- PROBLEM DETAILS
Repeat the records. Match each character exactly.

Dataset excerpts
• • • • •

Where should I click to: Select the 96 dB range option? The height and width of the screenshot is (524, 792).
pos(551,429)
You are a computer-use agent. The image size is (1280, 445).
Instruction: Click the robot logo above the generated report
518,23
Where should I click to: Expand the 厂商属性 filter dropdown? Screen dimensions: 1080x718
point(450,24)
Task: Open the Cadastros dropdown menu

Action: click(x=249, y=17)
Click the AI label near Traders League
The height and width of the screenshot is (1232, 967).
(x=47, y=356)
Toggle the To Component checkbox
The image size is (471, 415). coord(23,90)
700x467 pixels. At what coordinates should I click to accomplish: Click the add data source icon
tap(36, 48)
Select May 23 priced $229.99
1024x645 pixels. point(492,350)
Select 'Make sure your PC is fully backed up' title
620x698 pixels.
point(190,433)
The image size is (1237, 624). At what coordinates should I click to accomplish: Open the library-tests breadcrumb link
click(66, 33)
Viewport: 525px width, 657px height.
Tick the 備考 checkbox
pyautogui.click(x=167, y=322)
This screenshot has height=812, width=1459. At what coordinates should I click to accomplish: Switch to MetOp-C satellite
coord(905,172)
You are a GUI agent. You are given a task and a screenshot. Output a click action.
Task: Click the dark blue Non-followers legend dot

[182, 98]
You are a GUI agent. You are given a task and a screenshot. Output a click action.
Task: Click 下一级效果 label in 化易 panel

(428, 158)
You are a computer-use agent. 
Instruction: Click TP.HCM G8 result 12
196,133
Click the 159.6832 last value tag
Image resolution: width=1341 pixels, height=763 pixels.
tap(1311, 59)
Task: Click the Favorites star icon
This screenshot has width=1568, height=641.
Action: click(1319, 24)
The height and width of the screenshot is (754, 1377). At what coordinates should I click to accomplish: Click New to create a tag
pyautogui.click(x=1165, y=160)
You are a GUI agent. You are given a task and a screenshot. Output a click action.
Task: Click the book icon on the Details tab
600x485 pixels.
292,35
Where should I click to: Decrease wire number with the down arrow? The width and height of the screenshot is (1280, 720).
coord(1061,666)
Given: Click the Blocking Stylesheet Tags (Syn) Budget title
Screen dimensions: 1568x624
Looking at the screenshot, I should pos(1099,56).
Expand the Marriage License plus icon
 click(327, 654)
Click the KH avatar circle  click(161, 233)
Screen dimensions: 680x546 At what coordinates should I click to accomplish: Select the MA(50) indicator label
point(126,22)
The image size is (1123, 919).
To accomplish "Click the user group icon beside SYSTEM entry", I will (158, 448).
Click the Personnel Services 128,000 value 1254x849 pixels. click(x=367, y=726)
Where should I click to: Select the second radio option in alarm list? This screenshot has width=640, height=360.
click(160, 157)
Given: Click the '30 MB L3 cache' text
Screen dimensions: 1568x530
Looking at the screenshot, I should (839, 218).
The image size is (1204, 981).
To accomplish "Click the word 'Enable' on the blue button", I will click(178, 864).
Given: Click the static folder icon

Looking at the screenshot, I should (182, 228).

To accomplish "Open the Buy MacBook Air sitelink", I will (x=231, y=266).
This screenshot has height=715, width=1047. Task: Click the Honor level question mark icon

• • • • •

- SOLUTION FOR THIS EXERCISE
Where should I click to: Select the 96 dB range option? The height and width of the screenshot is (524, 792).
pos(551,429)
You are a computer-use agent. The image size is (1280, 445).
Instruction: Click the robot logo above the generated report
518,23
Where should I click to: Expand the 厂商属性 filter dropdown? Screen dimensions: 1080x718
point(450,24)
Task: Open the Cadastros dropdown menu

Action: click(x=249, y=17)
Click the AI label near Traders League
The height and width of the screenshot is (1232, 967).
(x=47, y=356)
Toggle the To Component checkbox
The image size is (471, 415). coord(23,90)
700x467 pixels. At what coordinates should I click to accomplish: Click the add data source icon
tap(36, 48)
Select May 23 priced $229.99
1024x645 pixels. point(492,350)
Select 'Make sure your PC is fully backed up' title
620x698 pixels.
point(190,433)
The image size is (1237, 624). At what coordinates should I click to accomplish: Open the library-tests breadcrumb link
click(66, 33)
Viewport: 525px width, 657px height.
Tick the 備考 checkbox
pyautogui.click(x=167, y=322)
This screenshot has height=812, width=1459. At what coordinates should I click to accomplish: Switch to MetOp-C satellite
coord(905,172)
You are a GUI agent. You are given a task and a screenshot. Output a click action.
Task: Click the dark blue Non-followers legend dot

[182, 98]
You are a GUI agent. You are given a task and a screenshot. Output a click action.
Task: Click 下一级效果 label in 化易 panel

(428, 158)
You are a computer-use agent. 
Instruction: Click TP.HCM G8 result 12
196,133
Click the 159.6832 last value tag
Image resolution: width=1341 pixels, height=763 pixels.
tap(1311, 59)
Task: Click the Favorites star icon
This screenshot has width=1568, height=641.
Action: click(1319, 24)
The height and width of the screenshot is (754, 1377). At what coordinates should I click to accomplish: Click New to create a tag
pyautogui.click(x=1165, y=160)
You are a GUI agent. You are given a task and a screenshot. Output a click action.
Task: Click the book icon on the Details tab
600x485 pixels.
292,35
Where should I click to: Decrease wire number with the down arrow? The width and height of the screenshot is (1280, 720).
coord(1061,666)
Given: Click the Blocking Stylesheet Tags (Syn) Budget title
Screen dimensions: 1568x624
Looking at the screenshot, I should pos(1099,56).
Expand the Marriage License plus icon
 click(327, 654)
Click the KH avatar circle  click(161, 233)
Screen dimensions: 680x546 At what coordinates should I click to accomplish: Select the MA(50) indicator label
point(126,22)
The image size is (1123, 919).
To accomplish "Click the user group icon beside SYSTEM entry", I will (158, 448).
Click the Personnel Services 128,000 value 1254x849 pixels. click(x=367, y=726)
Where should I click to: Select the second radio option in alarm list? This screenshot has width=640, height=360.
click(160, 157)
Given: Click the '30 MB L3 cache' text
Screen dimensions: 1568x530
Looking at the screenshot, I should (839, 218).
The image size is (1204, 981).
To accomplish "Click the word 'Enable' on the blue button", I will click(178, 864).
Given: Click the static folder icon

Looking at the screenshot, I should (182, 228).

To accomplish "Open the Buy MacBook Air sitelink", I will (x=231, y=266).
This screenshot has height=715, width=1047. Task: Click the Honor level question mark icon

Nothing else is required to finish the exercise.